• What is being asked
Extract all of the data and reproduce it precisely.

• Given records
------------------------------------------------------------------------
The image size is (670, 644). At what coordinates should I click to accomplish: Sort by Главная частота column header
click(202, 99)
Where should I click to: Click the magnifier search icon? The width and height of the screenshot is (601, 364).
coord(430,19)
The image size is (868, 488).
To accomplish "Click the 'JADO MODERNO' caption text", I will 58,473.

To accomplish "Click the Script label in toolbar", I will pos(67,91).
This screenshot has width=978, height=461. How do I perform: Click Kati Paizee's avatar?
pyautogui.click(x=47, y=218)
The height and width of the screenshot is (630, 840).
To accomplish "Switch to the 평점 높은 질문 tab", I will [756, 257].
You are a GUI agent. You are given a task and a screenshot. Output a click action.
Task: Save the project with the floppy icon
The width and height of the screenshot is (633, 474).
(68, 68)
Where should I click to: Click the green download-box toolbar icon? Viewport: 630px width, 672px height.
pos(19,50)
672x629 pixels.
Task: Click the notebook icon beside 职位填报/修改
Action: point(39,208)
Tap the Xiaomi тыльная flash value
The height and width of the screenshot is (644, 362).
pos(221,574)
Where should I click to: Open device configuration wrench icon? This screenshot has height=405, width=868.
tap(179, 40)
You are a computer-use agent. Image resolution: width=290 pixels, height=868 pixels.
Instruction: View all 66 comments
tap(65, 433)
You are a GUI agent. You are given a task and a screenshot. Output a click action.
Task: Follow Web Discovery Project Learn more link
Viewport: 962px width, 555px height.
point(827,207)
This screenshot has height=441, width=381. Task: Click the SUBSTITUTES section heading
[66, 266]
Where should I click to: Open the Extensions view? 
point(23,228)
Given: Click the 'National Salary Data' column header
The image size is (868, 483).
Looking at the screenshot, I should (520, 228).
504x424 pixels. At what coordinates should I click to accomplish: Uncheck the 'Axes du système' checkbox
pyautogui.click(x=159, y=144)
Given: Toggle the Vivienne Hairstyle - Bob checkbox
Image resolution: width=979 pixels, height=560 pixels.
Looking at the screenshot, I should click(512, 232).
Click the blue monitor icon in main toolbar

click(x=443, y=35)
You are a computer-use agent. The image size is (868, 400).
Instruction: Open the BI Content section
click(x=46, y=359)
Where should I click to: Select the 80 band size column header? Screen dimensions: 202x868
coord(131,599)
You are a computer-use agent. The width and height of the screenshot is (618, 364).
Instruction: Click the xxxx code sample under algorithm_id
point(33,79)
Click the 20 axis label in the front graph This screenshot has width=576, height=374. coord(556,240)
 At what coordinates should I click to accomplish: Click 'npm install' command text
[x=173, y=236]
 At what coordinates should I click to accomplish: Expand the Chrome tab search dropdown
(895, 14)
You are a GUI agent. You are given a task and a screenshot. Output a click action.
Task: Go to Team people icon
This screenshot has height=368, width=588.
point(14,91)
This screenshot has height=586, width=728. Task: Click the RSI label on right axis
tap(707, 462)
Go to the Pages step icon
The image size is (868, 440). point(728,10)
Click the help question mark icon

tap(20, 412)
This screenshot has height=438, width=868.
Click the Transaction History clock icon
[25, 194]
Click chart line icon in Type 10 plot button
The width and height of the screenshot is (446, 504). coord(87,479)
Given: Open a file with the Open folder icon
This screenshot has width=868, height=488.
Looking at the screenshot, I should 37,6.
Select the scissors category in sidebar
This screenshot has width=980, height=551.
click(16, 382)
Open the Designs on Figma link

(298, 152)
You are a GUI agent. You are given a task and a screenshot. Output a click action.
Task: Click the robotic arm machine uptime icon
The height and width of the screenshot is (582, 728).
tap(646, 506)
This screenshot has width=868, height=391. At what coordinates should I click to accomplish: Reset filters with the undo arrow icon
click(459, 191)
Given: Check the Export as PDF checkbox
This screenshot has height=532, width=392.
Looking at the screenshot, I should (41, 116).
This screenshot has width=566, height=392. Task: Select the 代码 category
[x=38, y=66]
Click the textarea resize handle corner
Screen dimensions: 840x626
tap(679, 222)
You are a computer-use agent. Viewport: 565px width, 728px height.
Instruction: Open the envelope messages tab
------------------------------------------------------------------------
• Task response
The image size is (670, 644). At what coordinates should I click to accomplish: Sort by Главная частота column header
click(202, 99)
Where should I click to: Click the magnifier search icon? The width and height of the screenshot is (601, 364).
coord(430,19)
The image size is (868, 488).
To accomplish "Click the 'JADO MODERNO' caption text", I will 58,473.

To accomplish "Click the Script label in toolbar", I will pos(67,91).
This screenshot has width=978, height=461. How do I perform: Click Kati Paizee's avatar?
pyautogui.click(x=47, y=218)
The height and width of the screenshot is (630, 840).
To accomplish "Switch to the 평점 높은 질문 tab", I will [756, 257].
You are a GUI agent. You are given a task and a screenshot. Output a click action.
Task: Save the project with the floppy icon
The width and height of the screenshot is (633, 474).
(68, 68)
Where should I click to: Click the green download-box toolbar icon? Viewport: 630px width, 672px height.
pos(19,50)
672x629 pixels.
Task: Click the notebook icon beside 职位填报/修改
Action: point(39,208)
Tap the Xiaomi тыльная flash value
The height and width of the screenshot is (644, 362).
pos(221,574)
Where should I click to: Open device configuration wrench icon? This screenshot has height=405, width=868.
tap(179, 40)
You are a computer-use agent. Image resolution: width=290 pixels, height=868 pixels.
Instruction: View all 66 comments
tap(65, 433)
You are a GUI agent. You are given a task and a screenshot. Output a click action.
Task: Follow Web Discovery Project Learn more link
Viewport: 962px width, 555px height.
point(827,207)
This screenshot has height=441, width=381. Task: Click the SUBSTITUTES section heading
[66, 266]
Where should I click to: Open the Extensions view? 
point(23,228)
Given: Click the 'National Salary Data' column header
The image size is (868, 483).
Looking at the screenshot, I should (520, 228).
504x424 pixels. At what coordinates should I click to accomplish: Uncheck the 'Axes du système' checkbox
pyautogui.click(x=159, y=144)
Given: Toggle the Vivienne Hairstyle - Bob checkbox
Image resolution: width=979 pixels, height=560 pixels.
Looking at the screenshot, I should click(512, 232).
Click the blue monitor icon in main toolbar

click(x=443, y=35)
You are a computer-use agent. The image size is (868, 400).
Instruction: Open the BI Content section
click(x=46, y=359)
Where should I click to: Select the 80 band size column header? Screen dimensions: 202x868
coord(131,599)
You are a computer-use agent. The width and height of the screenshot is (618, 364).
Instruction: Click the xxxx code sample under algorithm_id
point(33,79)
Click the 20 axis label in the front graph This screenshot has width=576, height=374. coord(556,240)
 At what coordinates should I click to accomplish: Click 'npm install' command text
[x=173, y=236]
 At what coordinates should I click to accomplish: Expand the Chrome tab search dropdown
(895, 14)
You are a GUI agent. You are given a task and a screenshot. Output a click action.
Task: Go to Team people icon
This screenshot has height=368, width=588.
point(14,91)
This screenshot has height=586, width=728. Task: Click the RSI label on right axis
tap(707, 462)
Go to the Pages step icon
The image size is (868, 440). point(728,10)
Click the help question mark icon

tap(20, 412)
This screenshot has height=438, width=868.
Click the Transaction History clock icon
[25, 194]
Click chart line icon in Type 10 plot button
The width and height of the screenshot is (446, 504). coord(87,479)
Given: Open a file with the Open folder icon
This screenshot has width=868, height=488.
Looking at the screenshot, I should 37,6.
Select the scissors category in sidebar
This screenshot has width=980, height=551.
click(16, 382)
Open the Designs on Figma link

(298, 152)
You are a GUI agent. You are given a task and a screenshot. Output a click action.
Task: Click the robotic arm machine uptime icon
The height and width of the screenshot is (582, 728).
tap(646, 506)
This screenshot has width=868, height=391. At what coordinates should I click to accomplish: Reset filters with the undo arrow icon
click(459, 191)
Given: Check the Export as PDF checkbox
This screenshot has height=532, width=392.
Looking at the screenshot, I should (41, 116).
This screenshot has width=566, height=392. Task: Select the 代码 category
[x=38, y=66]
Click the textarea resize handle corner
Screen dimensions: 840x626
tap(679, 222)
You are a computer-use agent. Viewport: 565px width, 728px height.
Instruction: Open the envelope messages tab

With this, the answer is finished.